For investment of funds raised from 6 April 2006, the value of the company’s gross assets must not exceed:

  • £7 million immediately before the VCT makes its investment, and
  • £8 million immediately afterwards

If the company is a member of a group, the limits apply to the gross assets of the group, taken as a whole. This is known as the 'gross assets' rule


The company must not be controlled by:

  • another company, or
  • another company and a person connected with that company

Nor must there be any arrangements for such control. For this purpose a company controls another company if it directly or indirectly possesses, or is entitled to acquire:

  • more than 50 per cent of the company's share capital or issued share capital, or
  • more than 50 per cent of the voting power in the company, or
    • enough of the company's issued share capital to entitle it to more than 50 per cent of the company's income, if it were all distributed to the company's participators, or
    • more than 50 per cent of the assets of the company that are available for distribution to the company's participators on its winding-up

For this purpose all loans (except loans convertible into shares) and fixed-rate preference shares that do not carry voting rights are ignored.


A company in which a VCT invests may have subsidiaries providing that they meet certain conditions, which are outlined below.

In the case of each subsidiary, the company invested in must directly or indirectly own more than 50 per cent of the ordinary share capital of the subsidiary and the subsidiary must not be controlled by any person other than the company invested in or another of its subsidiaries. Additionally, any subsidiary whose business consists wholly or mainly of holding or managing land or property deriving its value from land must be at least 90 per cent owned directly by the company invested in. If the money invested in the company by the VCT is to be used by a subsidiary, then that subsidiary must be at least 90 per cent owned directly by the company invested in.
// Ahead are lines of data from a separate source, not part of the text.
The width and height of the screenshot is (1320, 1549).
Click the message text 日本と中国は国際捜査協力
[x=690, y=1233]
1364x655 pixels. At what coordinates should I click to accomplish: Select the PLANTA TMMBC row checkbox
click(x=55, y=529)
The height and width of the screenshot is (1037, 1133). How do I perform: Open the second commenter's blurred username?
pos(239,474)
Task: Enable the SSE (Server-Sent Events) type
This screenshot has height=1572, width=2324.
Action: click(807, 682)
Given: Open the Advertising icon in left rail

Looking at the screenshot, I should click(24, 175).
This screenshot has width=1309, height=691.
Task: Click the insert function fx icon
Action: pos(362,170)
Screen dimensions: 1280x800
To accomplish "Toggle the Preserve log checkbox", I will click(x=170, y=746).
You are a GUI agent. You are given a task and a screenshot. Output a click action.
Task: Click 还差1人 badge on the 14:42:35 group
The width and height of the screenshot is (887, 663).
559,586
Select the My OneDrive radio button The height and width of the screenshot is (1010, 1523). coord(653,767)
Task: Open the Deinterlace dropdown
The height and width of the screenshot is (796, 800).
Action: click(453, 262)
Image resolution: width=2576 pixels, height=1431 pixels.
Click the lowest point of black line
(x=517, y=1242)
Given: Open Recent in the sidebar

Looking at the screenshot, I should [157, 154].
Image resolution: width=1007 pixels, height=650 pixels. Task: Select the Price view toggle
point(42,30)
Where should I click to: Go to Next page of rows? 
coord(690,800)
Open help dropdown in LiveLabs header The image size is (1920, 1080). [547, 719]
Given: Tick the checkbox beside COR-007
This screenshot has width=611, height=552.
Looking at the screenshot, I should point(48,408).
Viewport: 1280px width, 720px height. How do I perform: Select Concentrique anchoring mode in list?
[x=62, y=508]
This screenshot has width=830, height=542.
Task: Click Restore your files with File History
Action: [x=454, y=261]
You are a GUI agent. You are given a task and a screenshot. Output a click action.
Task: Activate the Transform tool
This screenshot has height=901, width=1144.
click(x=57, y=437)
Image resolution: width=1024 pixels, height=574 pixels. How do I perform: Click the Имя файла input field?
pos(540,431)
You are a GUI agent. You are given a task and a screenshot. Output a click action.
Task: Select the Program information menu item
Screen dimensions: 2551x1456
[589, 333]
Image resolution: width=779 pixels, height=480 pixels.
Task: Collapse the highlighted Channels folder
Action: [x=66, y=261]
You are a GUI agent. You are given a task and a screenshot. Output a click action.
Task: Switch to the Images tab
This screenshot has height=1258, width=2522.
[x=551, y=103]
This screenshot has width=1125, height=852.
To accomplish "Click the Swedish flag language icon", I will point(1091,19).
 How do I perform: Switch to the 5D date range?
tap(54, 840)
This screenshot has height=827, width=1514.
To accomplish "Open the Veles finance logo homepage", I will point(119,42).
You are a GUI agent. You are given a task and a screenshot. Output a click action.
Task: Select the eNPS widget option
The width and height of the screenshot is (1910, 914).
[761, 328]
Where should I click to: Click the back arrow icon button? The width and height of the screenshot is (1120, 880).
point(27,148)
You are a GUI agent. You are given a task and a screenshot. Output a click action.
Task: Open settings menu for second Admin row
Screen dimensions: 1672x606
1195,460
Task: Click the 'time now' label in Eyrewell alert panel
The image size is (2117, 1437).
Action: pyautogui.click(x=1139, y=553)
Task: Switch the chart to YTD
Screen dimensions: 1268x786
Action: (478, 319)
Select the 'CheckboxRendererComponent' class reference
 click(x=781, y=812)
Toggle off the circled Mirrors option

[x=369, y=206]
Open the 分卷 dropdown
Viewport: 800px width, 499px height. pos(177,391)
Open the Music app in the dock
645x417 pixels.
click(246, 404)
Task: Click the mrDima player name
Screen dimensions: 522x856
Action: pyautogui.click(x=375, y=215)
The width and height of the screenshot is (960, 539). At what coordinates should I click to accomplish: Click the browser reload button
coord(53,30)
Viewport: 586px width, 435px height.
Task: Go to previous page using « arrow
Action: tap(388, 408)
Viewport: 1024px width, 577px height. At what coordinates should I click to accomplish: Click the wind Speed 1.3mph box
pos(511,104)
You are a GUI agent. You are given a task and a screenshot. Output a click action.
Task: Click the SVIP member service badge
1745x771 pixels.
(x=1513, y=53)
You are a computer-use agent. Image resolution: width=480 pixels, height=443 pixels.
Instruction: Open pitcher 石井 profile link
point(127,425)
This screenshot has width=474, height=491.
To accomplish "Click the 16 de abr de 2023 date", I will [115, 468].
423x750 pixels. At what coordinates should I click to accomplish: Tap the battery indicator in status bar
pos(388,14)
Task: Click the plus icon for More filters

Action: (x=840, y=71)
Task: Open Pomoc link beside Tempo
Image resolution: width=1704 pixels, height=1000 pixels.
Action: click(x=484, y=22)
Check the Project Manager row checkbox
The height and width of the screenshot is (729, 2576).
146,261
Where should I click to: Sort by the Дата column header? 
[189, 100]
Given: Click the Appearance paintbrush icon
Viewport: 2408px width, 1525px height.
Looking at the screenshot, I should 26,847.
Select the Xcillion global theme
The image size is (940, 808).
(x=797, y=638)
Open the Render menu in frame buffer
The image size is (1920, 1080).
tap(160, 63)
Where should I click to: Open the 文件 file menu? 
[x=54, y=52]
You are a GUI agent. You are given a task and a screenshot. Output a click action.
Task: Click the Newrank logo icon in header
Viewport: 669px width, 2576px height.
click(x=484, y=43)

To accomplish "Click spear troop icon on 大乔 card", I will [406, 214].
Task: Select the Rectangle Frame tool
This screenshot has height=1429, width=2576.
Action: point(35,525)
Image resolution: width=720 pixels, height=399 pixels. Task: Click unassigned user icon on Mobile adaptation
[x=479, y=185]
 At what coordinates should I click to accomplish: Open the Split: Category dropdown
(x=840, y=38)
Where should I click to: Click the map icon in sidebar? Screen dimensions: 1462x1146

The trading activity for which the money was raised may be transferred between such subsidiaries and the company invested in.

Other requirements

Other rules concerning the investment include rules relating to:

  • the maximum size of the investment in any particular company that can count towards the VCT qualifying holdings
  • how the money invested by the VCT is used and the period within which it must be used, and
  • the need for a minimum proportion of ordinary shares with no preferential rights to dividends or to the company's assets on its winding up, and no right to be redeemed, in the investment made by the VCT in any particular company

This guide provides an overview for companies and potential investorsIt does not cover all the detailed rules, so companies and investors should not proceed solely on the basis of the information in it, and should consider seeking professional advice.